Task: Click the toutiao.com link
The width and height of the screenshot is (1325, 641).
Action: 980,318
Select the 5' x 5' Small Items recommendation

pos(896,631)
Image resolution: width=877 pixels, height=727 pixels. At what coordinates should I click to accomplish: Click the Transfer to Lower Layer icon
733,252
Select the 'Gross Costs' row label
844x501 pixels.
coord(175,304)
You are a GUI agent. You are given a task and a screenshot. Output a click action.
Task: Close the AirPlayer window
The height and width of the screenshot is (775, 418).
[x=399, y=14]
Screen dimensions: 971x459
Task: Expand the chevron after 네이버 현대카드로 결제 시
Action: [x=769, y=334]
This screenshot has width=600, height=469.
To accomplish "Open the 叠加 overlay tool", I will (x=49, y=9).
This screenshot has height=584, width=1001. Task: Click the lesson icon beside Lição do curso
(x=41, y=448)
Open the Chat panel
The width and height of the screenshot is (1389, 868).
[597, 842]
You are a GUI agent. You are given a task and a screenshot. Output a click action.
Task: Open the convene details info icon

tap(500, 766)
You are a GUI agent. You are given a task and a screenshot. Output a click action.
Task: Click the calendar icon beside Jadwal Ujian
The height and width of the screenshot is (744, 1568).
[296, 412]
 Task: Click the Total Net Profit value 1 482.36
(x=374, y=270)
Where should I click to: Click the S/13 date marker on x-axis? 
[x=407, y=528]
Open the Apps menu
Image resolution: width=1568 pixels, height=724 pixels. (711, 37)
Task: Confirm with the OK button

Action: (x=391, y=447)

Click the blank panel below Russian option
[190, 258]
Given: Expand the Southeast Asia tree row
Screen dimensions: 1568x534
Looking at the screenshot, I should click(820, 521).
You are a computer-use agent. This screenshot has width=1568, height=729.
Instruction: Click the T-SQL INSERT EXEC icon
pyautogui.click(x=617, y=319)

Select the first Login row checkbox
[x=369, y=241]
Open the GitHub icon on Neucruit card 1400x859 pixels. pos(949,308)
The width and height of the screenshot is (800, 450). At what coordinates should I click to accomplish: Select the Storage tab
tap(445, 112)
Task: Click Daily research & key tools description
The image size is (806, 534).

Required action: Print every line you see above, exactly as written.

Response to this task:
Task: Click the toutiao.com link
The width and height of the screenshot is (1325, 641).
Action: 980,318
Select the 5' x 5' Small Items recommendation

pos(896,631)
Image resolution: width=877 pixels, height=727 pixels. At what coordinates should I click to accomplish: Click the Transfer to Lower Layer icon
733,252
Select the 'Gross Costs' row label
844x501 pixels.
coord(175,304)
You are a GUI agent. You are given a task and a screenshot. Output a click action.
Task: Close the AirPlayer window
The height and width of the screenshot is (775, 418).
[x=399, y=14]
Screen dimensions: 971x459
Task: Expand the chevron after 네이버 현대카드로 결제 시
Action: [x=769, y=334]
This screenshot has width=600, height=469.
To accomplish "Open the 叠加 overlay tool", I will (x=49, y=9).
This screenshot has height=584, width=1001. Task: Click the lesson icon beside Lição do curso
(x=41, y=448)
Open the Chat panel
The width and height of the screenshot is (1389, 868).
[597, 842]
You are a GUI agent. You are given a task and a screenshot. Output a click action.
Task: Open the convene details info icon

tap(500, 766)
You are a GUI agent. You are given a task and a screenshot. Output a click action.
Task: Click the calendar icon beside Jadwal Ujian
The height and width of the screenshot is (744, 1568).
[296, 412]
 Task: Click the Total Net Profit value 1 482.36
(x=374, y=270)
Where should I click to: Click the S/13 date marker on x-axis? 
[x=407, y=528]
Open the Apps menu
Image resolution: width=1568 pixels, height=724 pixels. (711, 37)
Task: Confirm with the OK button

Action: (x=391, y=447)

Click the blank panel below Russian option
[190, 258]
Given: Expand the Southeast Asia tree row
Screen dimensions: 1568x534
Looking at the screenshot, I should click(820, 521).
You are a computer-use agent. This screenshot has width=1568, height=729.
Instruction: Click the T-SQL INSERT EXEC icon
pyautogui.click(x=617, y=319)

Select the first Login row checkbox
[x=369, y=241]
Open the GitHub icon on Neucruit card 1400x859 pixels. pos(949,308)
The width and height of the screenshot is (800, 450). At what coordinates should I click to accomplish: Select the Storage tab
tap(445, 112)
Task: Click Daily research & key tools description
The image size is (806, 534).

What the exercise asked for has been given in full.